Print each of the following records again line for line, with no changes.

[Element and text position data]
..........

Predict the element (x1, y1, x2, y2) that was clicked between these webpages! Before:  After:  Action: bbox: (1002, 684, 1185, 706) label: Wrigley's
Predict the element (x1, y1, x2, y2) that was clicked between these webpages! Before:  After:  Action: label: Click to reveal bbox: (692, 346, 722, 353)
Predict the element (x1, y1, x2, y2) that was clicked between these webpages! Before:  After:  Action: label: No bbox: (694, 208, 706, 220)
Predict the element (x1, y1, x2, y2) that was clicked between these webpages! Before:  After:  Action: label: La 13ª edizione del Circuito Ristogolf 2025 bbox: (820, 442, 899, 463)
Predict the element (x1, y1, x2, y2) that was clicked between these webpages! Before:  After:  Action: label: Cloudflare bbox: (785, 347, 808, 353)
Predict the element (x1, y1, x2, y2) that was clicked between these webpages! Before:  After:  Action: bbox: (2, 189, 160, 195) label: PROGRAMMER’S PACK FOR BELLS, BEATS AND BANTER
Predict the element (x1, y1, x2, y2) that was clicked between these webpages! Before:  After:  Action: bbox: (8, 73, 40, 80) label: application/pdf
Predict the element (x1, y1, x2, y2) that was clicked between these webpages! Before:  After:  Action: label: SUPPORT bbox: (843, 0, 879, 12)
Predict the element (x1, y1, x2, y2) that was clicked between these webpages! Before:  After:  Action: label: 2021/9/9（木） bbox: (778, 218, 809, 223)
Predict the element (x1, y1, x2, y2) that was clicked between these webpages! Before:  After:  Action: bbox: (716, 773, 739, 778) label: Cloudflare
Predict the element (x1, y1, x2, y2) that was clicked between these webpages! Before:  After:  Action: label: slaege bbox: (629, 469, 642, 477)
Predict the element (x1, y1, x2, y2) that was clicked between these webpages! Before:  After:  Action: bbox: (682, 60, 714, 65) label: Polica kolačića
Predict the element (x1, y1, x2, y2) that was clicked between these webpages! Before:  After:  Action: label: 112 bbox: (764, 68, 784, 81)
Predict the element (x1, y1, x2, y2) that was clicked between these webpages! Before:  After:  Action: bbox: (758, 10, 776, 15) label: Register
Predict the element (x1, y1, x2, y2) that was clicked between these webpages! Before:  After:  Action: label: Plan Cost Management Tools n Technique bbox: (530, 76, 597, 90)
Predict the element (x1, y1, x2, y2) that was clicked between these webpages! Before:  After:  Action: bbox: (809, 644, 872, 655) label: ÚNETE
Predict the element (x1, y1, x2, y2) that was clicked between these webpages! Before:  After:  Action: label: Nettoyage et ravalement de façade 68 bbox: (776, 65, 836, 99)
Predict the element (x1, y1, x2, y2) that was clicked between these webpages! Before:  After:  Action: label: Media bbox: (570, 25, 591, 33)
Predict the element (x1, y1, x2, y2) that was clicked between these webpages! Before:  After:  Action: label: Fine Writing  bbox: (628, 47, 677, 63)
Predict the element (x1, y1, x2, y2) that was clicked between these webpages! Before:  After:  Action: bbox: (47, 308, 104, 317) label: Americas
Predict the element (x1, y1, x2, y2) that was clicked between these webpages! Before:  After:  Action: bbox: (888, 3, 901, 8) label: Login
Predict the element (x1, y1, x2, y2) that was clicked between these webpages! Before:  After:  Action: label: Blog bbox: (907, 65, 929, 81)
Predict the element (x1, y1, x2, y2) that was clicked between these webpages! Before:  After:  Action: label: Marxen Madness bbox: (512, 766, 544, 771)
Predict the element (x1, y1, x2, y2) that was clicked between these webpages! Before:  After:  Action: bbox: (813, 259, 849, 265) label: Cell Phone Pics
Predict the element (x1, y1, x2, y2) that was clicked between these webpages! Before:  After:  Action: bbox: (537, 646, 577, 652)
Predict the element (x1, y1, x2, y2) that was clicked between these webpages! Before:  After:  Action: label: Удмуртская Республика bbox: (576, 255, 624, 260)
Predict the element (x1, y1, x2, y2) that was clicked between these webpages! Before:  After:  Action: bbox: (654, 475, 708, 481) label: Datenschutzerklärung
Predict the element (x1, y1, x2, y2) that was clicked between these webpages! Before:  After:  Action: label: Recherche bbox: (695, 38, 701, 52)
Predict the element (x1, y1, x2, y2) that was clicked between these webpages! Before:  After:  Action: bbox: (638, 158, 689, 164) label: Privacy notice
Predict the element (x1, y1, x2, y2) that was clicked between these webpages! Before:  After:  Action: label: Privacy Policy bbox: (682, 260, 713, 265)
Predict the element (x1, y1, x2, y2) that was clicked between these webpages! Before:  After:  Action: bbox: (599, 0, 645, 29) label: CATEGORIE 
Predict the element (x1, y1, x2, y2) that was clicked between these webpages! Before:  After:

..........

- [Result for this task]:
Predict the element (x1, y1, x2, y2) that was clicked between these webpages! Before:  After:  Action: bbox: (1002, 684, 1185, 706) label: Wrigley's
Predict the element (x1, y1, x2, y2) that was clicked between these webpages! Before:  After:  Action: label: Click to reveal bbox: (692, 346, 722, 353)
Predict the element (x1, y1, x2, y2) that was clicked between these webpages! Before:  After:  Action: label: No bbox: (694, 208, 706, 220)
Predict the element (x1, y1, x2, y2) that was clicked between these webpages! Before:  After:  Action: label: La 13ª edizione del Circuito Ristogolf 2025 bbox: (820, 442, 899, 463)
Predict the element (x1, y1, x2, y2) that was clicked between these webpages! Before:  After:  Action: label: Cloudflare bbox: (785, 347, 808, 353)
Predict the element (x1, y1, x2, y2) that was clicked between these webpages! Before:  After:  Action: bbox: (2, 189, 160, 195) label: PROGRAMMER’S PACK FOR BELLS, BEATS AND BANTER
Predict the element (x1, y1, x2, y2) that was clicked between these webpages! Before:  After:  Action: bbox: (8, 73, 40, 80) label: application/pdf
Predict the element (x1, y1, x2, y2) that was clicked between these webpages! Before:  After:  Action: label: SUPPORT bbox: (843, 0, 879, 12)
Predict the element (x1, y1, x2, y2) that was clicked between these webpages! Before:  After:  Action: label: 2021/9/9（木） bbox: (778, 218, 809, 223)
Predict the element (x1, y1, x2, y2) that was clicked between these webpages! Before:  After:  Action: bbox: (716, 773, 739, 778) label: Cloudflare
Predict the element (x1, y1, x2, y2) that was clicked between these webpages! Before:  After:  Action: label: slaege bbox: (629, 469, 642, 477)
Predict the element (x1, y1, x2, y2) that was clicked between these webpages! Before:  After:  Action: bbox: (682, 60, 714, 65) label: Polica kolačića
Predict the element (x1, y1, x2, y2) that was clicked between these webpages! Before:  After:  Action: label: 112 bbox: (764, 68, 784, 81)
Predict the element (x1, y1, x2, y2) that was clicked between these webpages! Before:  After:  Action: bbox: (758, 10, 776, 15) label: Register
Predict the element (x1, y1, x2, y2) that was clicked between these webpages! Before:  After:  Action: label: Plan Cost Management Tools n Technique bbox: (530, 76, 597, 90)
Predict the element (x1, y1, x2, y2) that was clicked between these webpages! Before:  After:  Action: bbox: (809, 644, 872, 655) label: ÚNETE
Predict the element (x1, y1, x2, y2) that was clicked between these webpages! Before:  After:  Action: label: Nettoyage et ravalement de façade 68 bbox: (776, 65, 836, 99)
Predict the element (x1, y1, x2, y2) that was clicked between these webpages! Before:  After:  Action: label: Media bbox: (570, 25, 591, 33)
Predict the element (x1, y1, x2, y2) that was clicked between these webpages! Before:  After:  Action: label: Fine Writing  bbox: (628, 47, 677, 63)
Predict the element (x1, y1, x2, y2) that was clicked between these webpages! Before:  After:  Action: bbox: (47, 308, 104, 317) label: Americas
Predict the element (x1, y1, x2, y2) that was clicked between these webpages! Before:  After:  Action: bbox: (888, 3, 901, 8) label: Login
Predict the element (x1, y1, x2, y2) that was clicked between these webpages! Before:  After:  Action: label: Blog bbox: (907, 65, 929, 81)
Predict the element (x1, y1, x2, y2) that was clicked between these webpages! Before:  After:  Action: label: Marxen Madness bbox: (512, 766, 544, 771)
Predict the element (x1, y1, x2, y2) that was clicked between these webpages! Before:  After:  Action: bbox: (813, 259, 849, 265) label: Cell Phone Pics
Predict the element (x1, y1, x2, y2) that was clicked between these webpages! Before:  After:  Action: bbox: (537, 646, 577, 652)
Predict the element (x1, y1, x2, y2) that was clicked between these webpages! Before:  After:  Action: label: Удмуртская Республика bbox: (576, 255, 624, 260)
Predict the element (x1, y1, x2, y2) that was clicked between these webpages! Before:  After:  Action: bbox: (654, 475, 708, 481) label: Datenschutzerklärung
Predict the element (x1, y1, x2, y2) that was clicked between these webpages! Before:  After:  Action: label: Recherche bbox: (695, 38, 701, 52)
Predict the element (x1, y1, x2, y2) that was clicked between these webpages! Before:  After:  Action: bbox: (638, 158, 689, 164) label: Privacy notice
Predict the element (x1, y1, x2, y2) that was clicked between these webpages! Before:  After:  Action: label: Privacy Policy bbox: (682, 260, 713, 265)
Predict the element (x1, y1, x2, y2) that was clicked between these webpages! Before:  After:  Action: bbox: (599, 0, 645, 29) label: CATEGORIE 
Predict the element (x1, y1, x2, y2) that was clicked between these webpages! Before:  After:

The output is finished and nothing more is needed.